(Collected data)
* * * *

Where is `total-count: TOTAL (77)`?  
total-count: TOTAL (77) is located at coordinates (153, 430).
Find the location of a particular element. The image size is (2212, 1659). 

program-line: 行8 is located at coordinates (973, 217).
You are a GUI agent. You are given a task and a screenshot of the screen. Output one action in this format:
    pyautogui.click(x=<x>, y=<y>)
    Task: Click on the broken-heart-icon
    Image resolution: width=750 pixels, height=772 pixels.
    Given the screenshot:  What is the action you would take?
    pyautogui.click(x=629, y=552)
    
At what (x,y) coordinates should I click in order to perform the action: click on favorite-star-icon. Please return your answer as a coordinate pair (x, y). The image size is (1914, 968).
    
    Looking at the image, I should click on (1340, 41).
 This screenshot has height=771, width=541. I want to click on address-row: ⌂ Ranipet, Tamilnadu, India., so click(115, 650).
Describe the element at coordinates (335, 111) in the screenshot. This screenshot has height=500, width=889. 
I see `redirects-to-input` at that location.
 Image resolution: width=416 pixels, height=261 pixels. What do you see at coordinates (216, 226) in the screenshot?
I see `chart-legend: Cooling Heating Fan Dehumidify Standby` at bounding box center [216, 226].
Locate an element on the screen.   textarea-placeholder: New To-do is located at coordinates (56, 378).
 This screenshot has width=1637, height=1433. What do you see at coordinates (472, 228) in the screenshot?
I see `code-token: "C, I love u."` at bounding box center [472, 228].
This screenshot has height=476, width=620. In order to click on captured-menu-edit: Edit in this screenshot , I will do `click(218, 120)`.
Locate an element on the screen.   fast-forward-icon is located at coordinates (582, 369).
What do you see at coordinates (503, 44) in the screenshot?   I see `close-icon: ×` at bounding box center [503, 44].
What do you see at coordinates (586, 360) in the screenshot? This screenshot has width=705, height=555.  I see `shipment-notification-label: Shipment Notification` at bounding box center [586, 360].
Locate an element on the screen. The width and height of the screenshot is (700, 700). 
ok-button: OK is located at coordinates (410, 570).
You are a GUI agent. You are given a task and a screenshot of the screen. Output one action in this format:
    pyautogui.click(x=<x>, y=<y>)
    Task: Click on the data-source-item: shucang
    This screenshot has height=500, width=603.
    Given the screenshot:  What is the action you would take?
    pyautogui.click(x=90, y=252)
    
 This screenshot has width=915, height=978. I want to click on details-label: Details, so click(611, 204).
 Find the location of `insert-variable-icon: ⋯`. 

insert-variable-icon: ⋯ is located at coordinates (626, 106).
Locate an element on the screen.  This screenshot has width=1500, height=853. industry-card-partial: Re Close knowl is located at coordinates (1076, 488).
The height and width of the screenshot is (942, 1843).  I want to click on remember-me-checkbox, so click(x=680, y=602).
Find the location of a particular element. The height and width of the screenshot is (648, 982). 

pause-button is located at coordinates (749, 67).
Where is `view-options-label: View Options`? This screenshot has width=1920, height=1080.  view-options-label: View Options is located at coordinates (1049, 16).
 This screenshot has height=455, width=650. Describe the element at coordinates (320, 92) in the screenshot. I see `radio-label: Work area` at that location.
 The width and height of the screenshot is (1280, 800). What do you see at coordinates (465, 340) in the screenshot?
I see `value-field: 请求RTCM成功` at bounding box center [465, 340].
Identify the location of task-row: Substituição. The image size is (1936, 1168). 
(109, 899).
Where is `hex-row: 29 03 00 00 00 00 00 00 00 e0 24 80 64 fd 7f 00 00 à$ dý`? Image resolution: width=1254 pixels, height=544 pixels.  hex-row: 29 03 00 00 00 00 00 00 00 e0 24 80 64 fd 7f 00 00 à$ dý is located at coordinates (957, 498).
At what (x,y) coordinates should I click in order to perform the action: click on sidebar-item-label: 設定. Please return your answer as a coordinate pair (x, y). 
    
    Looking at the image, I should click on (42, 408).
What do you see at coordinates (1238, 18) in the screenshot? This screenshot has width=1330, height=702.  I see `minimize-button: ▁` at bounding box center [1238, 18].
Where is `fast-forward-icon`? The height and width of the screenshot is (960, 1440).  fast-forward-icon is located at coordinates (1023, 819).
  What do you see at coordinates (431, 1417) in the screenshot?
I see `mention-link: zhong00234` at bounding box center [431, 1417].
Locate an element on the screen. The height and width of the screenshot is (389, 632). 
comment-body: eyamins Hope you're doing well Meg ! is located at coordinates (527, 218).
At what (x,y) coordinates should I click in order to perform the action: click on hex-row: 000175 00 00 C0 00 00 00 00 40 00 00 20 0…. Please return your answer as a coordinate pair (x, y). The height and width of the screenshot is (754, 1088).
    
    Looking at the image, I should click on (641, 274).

* * * *

- **ASSIGNED TASK**
Copy all of the records above word for word, keeping every line as it is.

- **SOLUTION TO THIS PROBLEM**
Where is `total-count: TOTAL (77)`?  
total-count: TOTAL (77) is located at coordinates (153, 430).
Find the location of a particular element. The image size is (2212, 1659). 

program-line: 行8 is located at coordinates (973, 217).
You are a GUI agent. You are given a task and a screenshot of the screen. Output one action in this format:
    pyautogui.click(x=<x>, y=<y>)
    Task: Click on the broken-heart-icon
    Image resolution: width=750 pixels, height=772 pixels.
    Given the screenshot:  What is the action you would take?
    pyautogui.click(x=629, y=552)
    
At what (x,y) coordinates should I click in order to perform the action: click on favorite-star-icon. Please return your answer as a coordinate pair (x, y). The image size is (1914, 968).
    
    Looking at the image, I should click on (1340, 41).
 This screenshot has height=771, width=541. I want to click on address-row: ⌂ Ranipet, Tamilnadu, India., so click(115, 650).
Describe the element at coordinates (335, 111) in the screenshot. This screenshot has height=500, width=889. 
I see `redirects-to-input` at that location.
 Image resolution: width=416 pixels, height=261 pixels. What do you see at coordinates (216, 226) in the screenshot?
I see `chart-legend: Cooling Heating Fan Dehumidify Standby` at bounding box center [216, 226].
Locate an element on the screen.   textarea-placeholder: New To-do is located at coordinates (56, 378).
 This screenshot has width=1637, height=1433. What do you see at coordinates (472, 228) in the screenshot?
I see `code-token: "C, I love u."` at bounding box center [472, 228].
This screenshot has height=476, width=620. In order to click on captured-menu-edit: Edit in this screenshot , I will do `click(218, 120)`.
Locate an element on the screen.   fast-forward-icon is located at coordinates (582, 369).
What do you see at coordinates (503, 44) in the screenshot?   I see `close-icon: ×` at bounding box center [503, 44].
What do you see at coordinates (586, 360) in the screenshot? This screenshot has width=705, height=555.  I see `shipment-notification-label: Shipment Notification` at bounding box center [586, 360].
Locate an element on the screen. The width and height of the screenshot is (700, 700). 
ok-button: OK is located at coordinates (410, 570).
You are a GUI agent. You are given a task and a screenshot of the screen. Output one action in this format:
    pyautogui.click(x=<x>, y=<y>)
    Task: Click on the data-source-item: shucang
    This screenshot has height=500, width=603.
    Given the screenshot:  What is the action you would take?
    pyautogui.click(x=90, y=252)
    
 This screenshot has width=915, height=978. I want to click on details-label: Details, so click(611, 204).
 Find the location of `insert-variable-icon: ⋯`. 

insert-variable-icon: ⋯ is located at coordinates (626, 106).
Locate an element on the screen.  This screenshot has width=1500, height=853. industry-card-partial: Re Close knowl is located at coordinates (1076, 488).
The height and width of the screenshot is (942, 1843).  I want to click on remember-me-checkbox, so click(x=680, y=602).
Find the location of a particular element. The height and width of the screenshot is (648, 982). 

pause-button is located at coordinates (749, 67).
Where is `view-options-label: View Options`? This screenshot has width=1920, height=1080.  view-options-label: View Options is located at coordinates (1049, 16).
 This screenshot has height=455, width=650. Describe the element at coordinates (320, 92) in the screenshot. I see `radio-label: Work area` at that location.
 The width and height of the screenshot is (1280, 800). What do you see at coordinates (465, 340) in the screenshot?
I see `value-field: 请求RTCM成功` at bounding box center [465, 340].
Identify the location of task-row: Substituição. The image size is (1936, 1168). 
(109, 899).
Where is `hex-row: 29 03 00 00 00 00 00 00 00 e0 24 80 64 fd 7f 00 00 à$ dý`? Image resolution: width=1254 pixels, height=544 pixels.  hex-row: 29 03 00 00 00 00 00 00 00 e0 24 80 64 fd 7f 00 00 à$ dý is located at coordinates (957, 498).
At what (x,y) coordinates should I click in order to perform the action: click on sidebar-item-label: 設定. Please return your answer as a coordinate pair (x, y). 
    
    Looking at the image, I should click on (42, 408).
What do you see at coordinates (1238, 18) in the screenshot? This screenshot has width=1330, height=702.  I see `minimize-button: ▁` at bounding box center [1238, 18].
Where is `fast-forward-icon`? The height and width of the screenshot is (960, 1440).  fast-forward-icon is located at coordinates (1023, 819).
  What do you see at coordinates (431, 1417) in the screenshot?
I see `mention-link: zhong00234` at bounding box center [431, 1417].
Locate an element on the screen. The height and width of the screenshot is (389, 632). 
comment-body: eyamins Hope you're doing well Meg ! is located at coordinates (527, 218).
At what (x,y) coordinates should I click in order to perform the action: click on hex-row: 000175 00 00 C0 00 00 00 00 40 00 00 20 0…. Please return your answer as a coordinate pair (x, y). The height and width of the screenshot is (754, 1088).
    
    Looking at the image, I should click on (641, 274).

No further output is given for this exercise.